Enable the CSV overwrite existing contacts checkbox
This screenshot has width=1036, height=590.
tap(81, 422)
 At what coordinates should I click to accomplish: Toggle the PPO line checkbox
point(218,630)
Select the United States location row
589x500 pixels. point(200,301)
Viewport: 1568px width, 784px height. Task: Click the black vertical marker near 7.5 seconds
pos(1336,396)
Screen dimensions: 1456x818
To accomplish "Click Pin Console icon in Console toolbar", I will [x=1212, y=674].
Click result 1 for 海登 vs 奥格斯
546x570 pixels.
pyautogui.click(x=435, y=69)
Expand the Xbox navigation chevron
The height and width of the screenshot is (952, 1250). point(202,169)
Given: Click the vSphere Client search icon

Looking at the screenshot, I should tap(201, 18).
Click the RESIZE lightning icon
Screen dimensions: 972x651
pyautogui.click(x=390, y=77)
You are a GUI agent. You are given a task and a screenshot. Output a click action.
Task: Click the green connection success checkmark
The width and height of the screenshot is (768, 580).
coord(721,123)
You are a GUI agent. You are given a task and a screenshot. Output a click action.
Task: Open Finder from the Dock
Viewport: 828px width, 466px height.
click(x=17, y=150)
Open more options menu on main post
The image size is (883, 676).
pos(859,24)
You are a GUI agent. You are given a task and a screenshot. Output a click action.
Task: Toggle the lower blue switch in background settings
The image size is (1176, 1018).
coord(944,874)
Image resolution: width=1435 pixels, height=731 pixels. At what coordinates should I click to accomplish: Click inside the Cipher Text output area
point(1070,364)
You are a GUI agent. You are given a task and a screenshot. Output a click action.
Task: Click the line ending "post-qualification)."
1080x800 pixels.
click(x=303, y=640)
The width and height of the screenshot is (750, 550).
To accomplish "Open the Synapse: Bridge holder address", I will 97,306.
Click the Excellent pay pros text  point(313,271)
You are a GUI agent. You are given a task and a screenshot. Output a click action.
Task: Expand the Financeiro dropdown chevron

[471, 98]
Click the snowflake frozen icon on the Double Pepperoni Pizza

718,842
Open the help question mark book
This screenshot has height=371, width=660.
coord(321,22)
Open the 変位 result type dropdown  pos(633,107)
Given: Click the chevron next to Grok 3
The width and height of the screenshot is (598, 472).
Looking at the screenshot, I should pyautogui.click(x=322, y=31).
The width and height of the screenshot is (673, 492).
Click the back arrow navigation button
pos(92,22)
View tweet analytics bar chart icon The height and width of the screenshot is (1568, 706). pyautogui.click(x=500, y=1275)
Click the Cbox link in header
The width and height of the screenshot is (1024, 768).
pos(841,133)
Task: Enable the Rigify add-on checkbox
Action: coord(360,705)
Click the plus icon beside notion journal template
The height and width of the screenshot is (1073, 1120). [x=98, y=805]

● **What you will do**: The full data, transcribed without change, is the expected answer.

● **Answer space**:
Enable the CSV overwrite existing contacts checkbox
This screenshot has width=1036, height=590.
tap(81, 422)
 At what coordinates should I click to accomplish: Toggle the PPO line checkbox
point(218,630)
Select the United States location row
589x500 pixels. point(200,301)
Viewport: 1568px width, 784px height. Task: Click the black vertical marker near 7.5 seconds
pos(1336,396)
Screen dimensions: 1456x818
To accomplish "Click Pin Console icon in Console toolbar", I will [x=1212, y=674].
Click result 1 for 海登 vs 奥格斯
546x570 pixels.
pyautogui.click(x=435, y=69)
Expand the Xbox navigation chevron
The height and width of the screenshot is (952, 1250). point(202,169)
Given: Click the vSphere Client search icon

Looking at the screenshot, I should tap(201, 18).
Click the RESIZE lightning icon
Screen dimensions: 972x651
pyautogui.click(x=390, y=77)
You are a GUI agent. You are given a task and a screenshot. Output a click action.
Task: Click the green connection success checkmark
The width and height of the screenshot is (768, 580).
coord(721,123)
You are a GUI agent. You are given a task and a screenshot. Output a click action.
Task: Open Finder from the Dock
Viewport: 828px width, 466px height.
click(x=17, y=150)
Open more options menu on main post
The image size is (883, 676).
pos(859,24)
You are a GUI agent. You are given a task and a screenshot. Output a click action.
Task: Toggle the lower blue switch in background settings
The image size is (1176, 1018).
coord(944,874)
Image resolution: width=1435 pixels, height=731 pixels. At what coordinates should I click to accomplish: Click inside the Cipher Text output area
point(1070,364)
You are a GUI agent. You are given a task and a screenshot. Output a click action.
Task: Click the line ending "post-qualification)."
1080x800 pixels.
click(x=303, y=640)
The width and height of the screenshot is (750, 550).
To accomplish "Open the Synapse: Bridge holder address", I will 97,306.
Click the Excellent pay pros text  point(313,271)
You are a GUI agent. You are given a task and a screenshot. Output a click action.
Task: Expand the Financeiro dropdown chevron

[471, 98]
Click the snowflake frozen icon on the Double Pepperoni Pizza

718,842
Open the help question mark book
This screenshot has height=371, width=660.
coord(321,22)
Open the 変位 result type dropdown  pos(633,107)
Given: Click the chevron next to Grok 3
The width and height of the screenshot is (598, 472).
Looking at the screenshot, I should pyautogui.click(x=322, y=31).
The width and height of the screenshot is (673, 492).
Click the back arrow navigation button
pos(92,22)
View tweet analytics bar chart icon The height and width of the screenshot is (1568, 706). pyautogui.click(x=500, y=1275)
Click the Cbox link in header
The width and height of the screenshot is (1024, 768).
pos(841,133)
Task: Enable the Rigify add-on checkbox
Action: coord(360,705)
Click the plus icon beside notion journal template
The height and width of the screenshot is (1073, 1120). [x=98, y=805]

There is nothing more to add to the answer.